I have setup OpenMRS on my system and have started familiarizing with it's architecture and functionalities. I have also done a Sencha touch FirstApp for initial exposure.
Since i have been interested for the project "Intelligent Scheduler ", i have been spending time reading up papers and studying other approaches online.
What i figured was that since we are focused on making an an application which effectively schedules appointments for doctors, we could take two approaches:
1. This can be implemented using a future ailment prediction model
for the patients (of the doctor). Here, using extensive data of medical
records, for a patient’s sequence of symptoms we can try predict the rest of
the sequence (and ailment), from other patient’s data. A bayesian probabilistic model can be used to implement this.

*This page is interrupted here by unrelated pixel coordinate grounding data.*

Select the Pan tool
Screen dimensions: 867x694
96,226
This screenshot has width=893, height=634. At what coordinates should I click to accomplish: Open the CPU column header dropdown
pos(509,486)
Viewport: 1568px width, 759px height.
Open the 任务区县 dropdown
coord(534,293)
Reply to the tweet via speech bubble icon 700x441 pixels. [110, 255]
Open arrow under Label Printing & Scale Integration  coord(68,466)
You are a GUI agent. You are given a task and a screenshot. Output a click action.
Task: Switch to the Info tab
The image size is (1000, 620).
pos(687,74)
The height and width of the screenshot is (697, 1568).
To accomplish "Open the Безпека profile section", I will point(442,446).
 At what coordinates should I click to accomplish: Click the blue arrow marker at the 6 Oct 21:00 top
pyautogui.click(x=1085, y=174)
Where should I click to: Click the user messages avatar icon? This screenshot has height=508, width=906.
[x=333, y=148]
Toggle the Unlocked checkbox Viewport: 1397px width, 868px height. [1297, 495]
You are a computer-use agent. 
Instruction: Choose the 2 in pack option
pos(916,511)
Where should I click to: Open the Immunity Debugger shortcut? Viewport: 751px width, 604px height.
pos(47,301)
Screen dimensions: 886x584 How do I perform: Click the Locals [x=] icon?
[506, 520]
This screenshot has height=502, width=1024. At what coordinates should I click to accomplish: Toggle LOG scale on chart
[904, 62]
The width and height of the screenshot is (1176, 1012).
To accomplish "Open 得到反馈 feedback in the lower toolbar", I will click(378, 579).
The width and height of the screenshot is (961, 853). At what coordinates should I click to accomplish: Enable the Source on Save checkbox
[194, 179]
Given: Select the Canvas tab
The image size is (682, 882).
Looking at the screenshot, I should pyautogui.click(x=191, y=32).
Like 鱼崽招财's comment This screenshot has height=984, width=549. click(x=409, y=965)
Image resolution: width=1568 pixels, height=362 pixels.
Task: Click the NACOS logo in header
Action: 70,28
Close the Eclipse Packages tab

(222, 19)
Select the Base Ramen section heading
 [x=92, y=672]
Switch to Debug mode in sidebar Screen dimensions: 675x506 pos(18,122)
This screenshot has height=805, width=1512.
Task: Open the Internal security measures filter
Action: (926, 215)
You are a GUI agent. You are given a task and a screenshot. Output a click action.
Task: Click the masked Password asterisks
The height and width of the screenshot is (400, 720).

2. Another approach can be to study the patient's appointment pattern and his current diagnosis, and hence predicting his next visit. A logistic regression approach can be taken here.
The papers I found, and the research that has been done is a
lot on predicting ailments, rather than detecting pattern for visits. There is
some correlation but a different approach is required, we might not want to be focusing on the giant "ailment prediction" problem, when we're trying to make a scheduler app.
BAYESIAN HIERARCHICAL RULE MODELING FOR PREDICTING MEDICAL
Predicting A Patient's Future Medical Visits: A Comparison
Of Quality Of Life And Clinical Variables http://www.valueinhealthjournal.com/article/S1098-3015%2813%2901381-8/abstract
Can seniors please guide on the approach i am taking!